Während deutsche Gourmet-Touristen, oft mit Gambero Rosso bewehrt die Restaurants betretend, in den Weinkarten nach den berühmten Etiketten suchen, bestellen die Einheimischen entschlossen einen St. Magdalener, einen Kalterersee, einen Meraner oder einen der zahlreichen anderen Vernatsch-Weine, die in Südtirol wachsen. Zu einer Brotzeit, einer Kaminwurzen, zu Schlutzkrapfen, Speckknödel oder auch zu einer Pizza passt dieser hellrote Wein viel besser als die hochfliegenden Drei-Gläser-Weine.
Neuverortung in der Genussarchitektur der Gegenwart
Eine Retromode? Mitnichten. Denn mit den genussfeindlichen Tropfen aus der Literflasche, mit denen Südtiroler Kellereien jahrzehntelang die Menschen diesseits und jenseits der Alpen quälten, haben die neuen Vernatsch-Gewächse nicht einmal mehr die Farbe gemein. Statt in müdem Blassrot funkeln sie erdbeerfarben oder kirschrot im Glas.
Nach dem beispiellosen Niedergang der Vernatsch-Rebe (ihre Fläche ist in den letzten 30 Jahren von 75 auf 25 Prozent geschrumpft) werden die Weine jetzt wieder neu entdeckt. Vor allem junge Weinbauern wie Christian Plattner vom Waldgrieshof oder junge Kellermeister der Genossenschaften wie Andreas Prast (Kellerei Kaltern), Gerhard Sanin (Erste & Neue), Harald Schraffl (Kellerei Nals Margreid) und Gerhard Kofler (Kellerei Girlan) verstehen es, diesen alten Südtiroler Wein in der Genussarchitektur der Gegenwart neu zu verorten. Statt nichtssagender, dumpfer Plörre machen sie aus der viel gescholtenen Sorte einen knackig-fruchtigen, teilweise sogar säurebetonten Wein, der zwar unkompliziert zu trinken, aber nie langweilig ist.

obere Reihe v.l.n.r.: Stefan Filippi (Kellerei Bozen), Gerhard Sanin (Erste & Neue), Andreas Prast (Kellerei Kaltern), Othmar Donà (Kellerei Kurtatsch), Wolfgang Tratter (Kellerei St.
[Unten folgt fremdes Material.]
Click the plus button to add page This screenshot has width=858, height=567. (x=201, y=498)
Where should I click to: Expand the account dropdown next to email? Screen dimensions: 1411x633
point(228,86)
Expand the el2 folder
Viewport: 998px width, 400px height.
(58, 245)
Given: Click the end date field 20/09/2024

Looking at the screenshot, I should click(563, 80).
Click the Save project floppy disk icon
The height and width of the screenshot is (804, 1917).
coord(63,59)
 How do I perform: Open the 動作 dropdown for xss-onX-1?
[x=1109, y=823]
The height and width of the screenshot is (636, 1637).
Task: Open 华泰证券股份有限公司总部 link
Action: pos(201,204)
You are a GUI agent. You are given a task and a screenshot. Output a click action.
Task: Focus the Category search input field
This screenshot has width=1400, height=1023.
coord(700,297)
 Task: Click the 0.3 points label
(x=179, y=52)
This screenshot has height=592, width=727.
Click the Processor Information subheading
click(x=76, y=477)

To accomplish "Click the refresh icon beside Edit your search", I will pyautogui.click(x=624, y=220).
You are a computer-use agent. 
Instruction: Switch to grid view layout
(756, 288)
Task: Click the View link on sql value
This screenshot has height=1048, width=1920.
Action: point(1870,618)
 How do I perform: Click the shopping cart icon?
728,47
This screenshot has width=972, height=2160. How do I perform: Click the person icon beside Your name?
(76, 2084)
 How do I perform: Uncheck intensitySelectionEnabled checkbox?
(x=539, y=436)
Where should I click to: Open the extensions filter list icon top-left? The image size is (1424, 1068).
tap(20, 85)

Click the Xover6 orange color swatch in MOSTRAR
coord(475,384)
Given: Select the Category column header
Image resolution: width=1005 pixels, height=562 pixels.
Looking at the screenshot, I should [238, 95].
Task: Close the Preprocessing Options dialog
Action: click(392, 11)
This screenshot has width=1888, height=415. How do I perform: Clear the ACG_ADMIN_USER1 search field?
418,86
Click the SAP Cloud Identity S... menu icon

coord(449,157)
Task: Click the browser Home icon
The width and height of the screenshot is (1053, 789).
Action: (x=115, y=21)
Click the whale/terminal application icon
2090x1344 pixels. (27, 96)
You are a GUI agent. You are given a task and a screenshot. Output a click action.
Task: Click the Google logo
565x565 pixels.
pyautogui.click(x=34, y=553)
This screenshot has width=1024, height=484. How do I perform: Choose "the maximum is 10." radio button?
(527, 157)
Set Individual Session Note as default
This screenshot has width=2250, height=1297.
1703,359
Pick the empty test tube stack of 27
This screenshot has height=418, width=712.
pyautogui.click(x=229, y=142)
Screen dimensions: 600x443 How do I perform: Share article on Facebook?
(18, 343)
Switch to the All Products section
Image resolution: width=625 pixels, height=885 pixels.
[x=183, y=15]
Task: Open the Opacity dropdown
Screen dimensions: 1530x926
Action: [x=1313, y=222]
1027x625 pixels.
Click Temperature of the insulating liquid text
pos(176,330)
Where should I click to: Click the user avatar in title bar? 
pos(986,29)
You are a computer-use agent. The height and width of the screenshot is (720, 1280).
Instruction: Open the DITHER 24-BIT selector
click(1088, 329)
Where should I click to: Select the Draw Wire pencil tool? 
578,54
Pauls) | Untere Reihe v.l.n.r.: Franz Graf Pfeil (Ansitz Kränzel), Harald Schraffl (Kellerei Nals Margreid), Christian Plattner (Ansitz Waldgries), Florian Gojer (Glögglhof)
Auch gestandene Kellermeister, deren Ehrgeiz bisher auf Blauburgunder, Gewürztraminer oder andere Prestigeweine Südtirols gerichtet war, verspüren plötzlich den Reiz, aus dem Massenträger Vernatsch mehr zu machen, als in der Vergangenheit möglich schien. Stefan Filippi (Kellerei Bozen-St. Magdalener) und Othmar Donà (Kellerei Kurtatsch) gehören in diese Kategorie.